History Will Repeat Itself: Strategies of Re-enactment in Contemporary Art
November 18, 2007 - January 13, 2008
Artists: Guy Ben-Ner, Walter Benjamin, Irina Botea, C-Level, Daniela Comani, Jeremy Deller, Rod Dickinson, Nikolai Evreinov, Omer Fast, Iain Forsyth & Jane Pollard, Heike Gallmeier, Felix Gmelin, Pierre Huyghe, Evil Knievel, Korpys/Loeffler, Robert Longo, Tom McCarthy, Frédéric Moser / Philippe Schwinger, Collier Schorr, Tabea Sternberg, Kerry Tribe, T. R. Uthco & Ant Farm, Artur Zmijewski.

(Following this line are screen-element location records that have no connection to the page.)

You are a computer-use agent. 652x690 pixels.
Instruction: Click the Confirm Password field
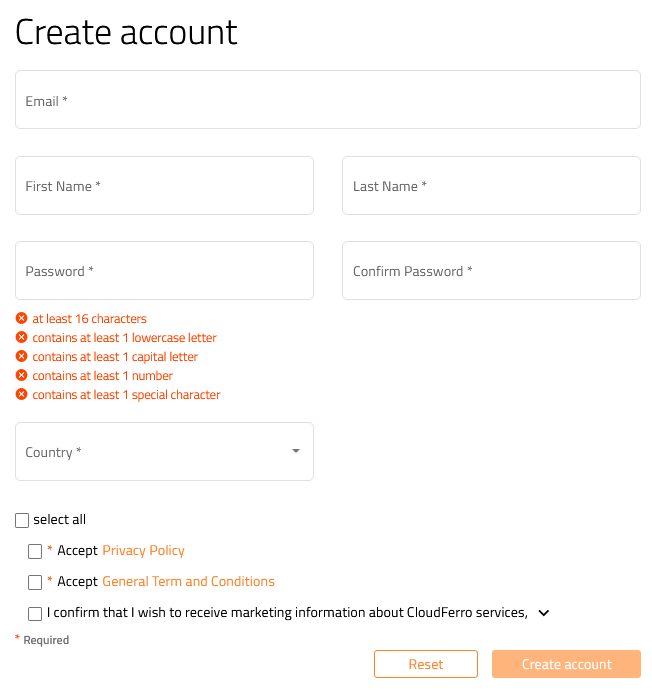click(491, 271)
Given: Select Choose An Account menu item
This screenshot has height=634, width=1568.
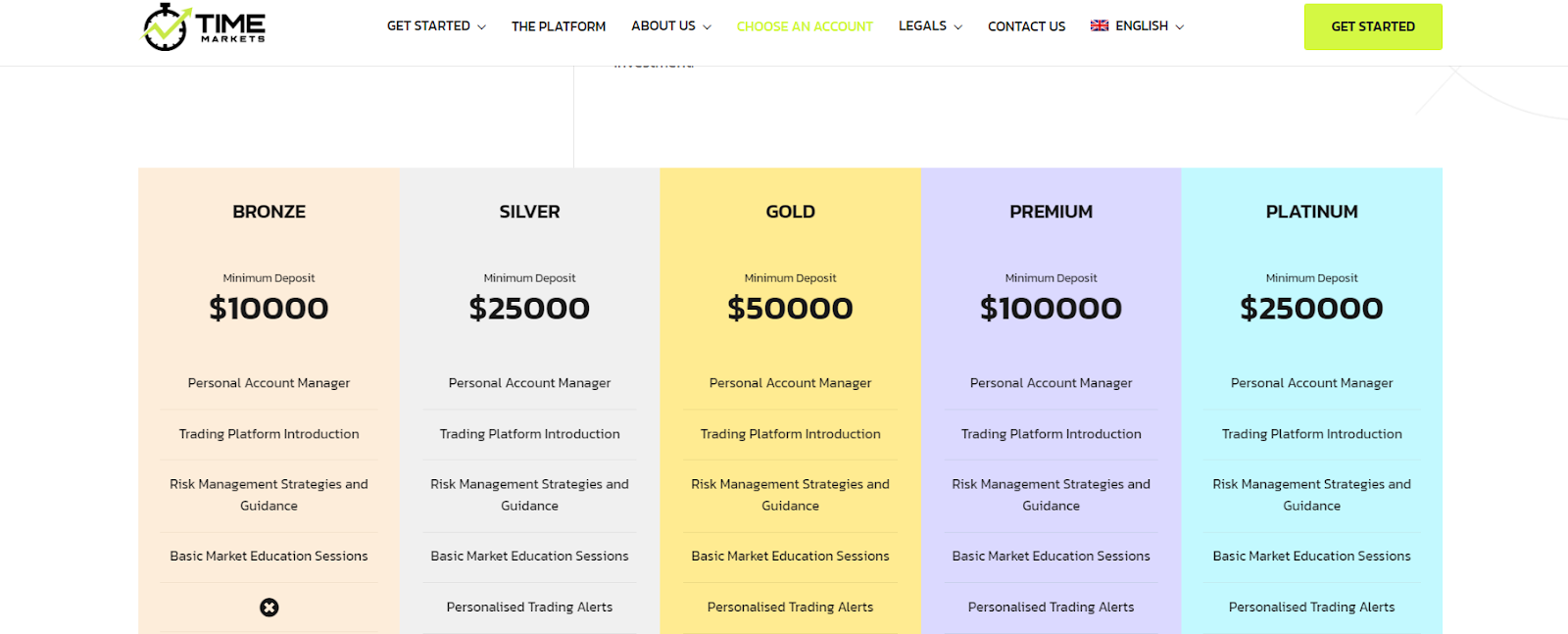Looking at the screenshot, I should click(x=805, y=26).
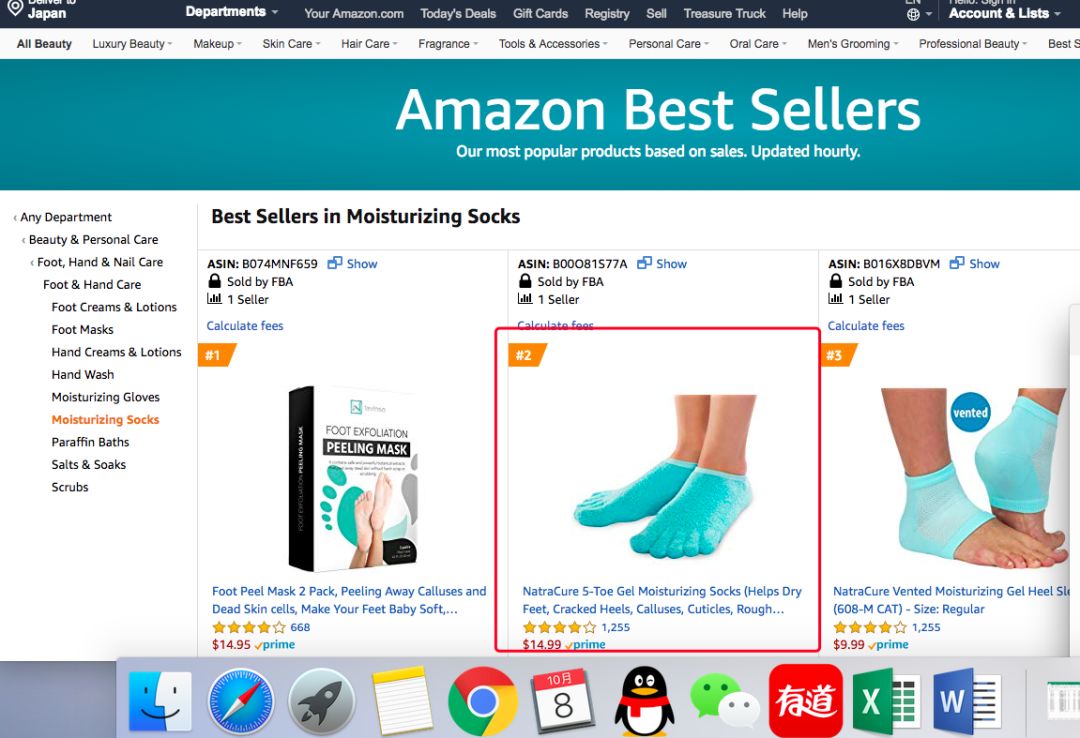Image resolution: width=1080 pixels, height=738 pixels.
Task: Click the language globe icon
Action: (x=914, y=14)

“The exhibition History Will Repeat Itself focuses on current strategies of re-enactment in contemporary art and presents the positions of 22 international artists. Re-enactments have become more and more popular in recent years. The re-creation of historical battles or important events seem to exert a fascination particularly because they provide the opportunity to gain a different entry into history by re-experiencing it. In contemporary art there has been an increasing number of artistic re-enactments. Unlike popular historical re-enactments artistic re-enactments do not simply affirm what has happened in the past, but question the present by taking recourse to historical (often traumatic) events that have left their traces in collective memory. Because history and memory are seldom directly experienced but more often mediated through media, re-enactments also represent an artistic interrogation of media images. They try to scrutinize the reality of the images, while at the same time pointing towards the fact that collective memory is essentially mediated memory.”

First posted: Friday, December 7th, 2007.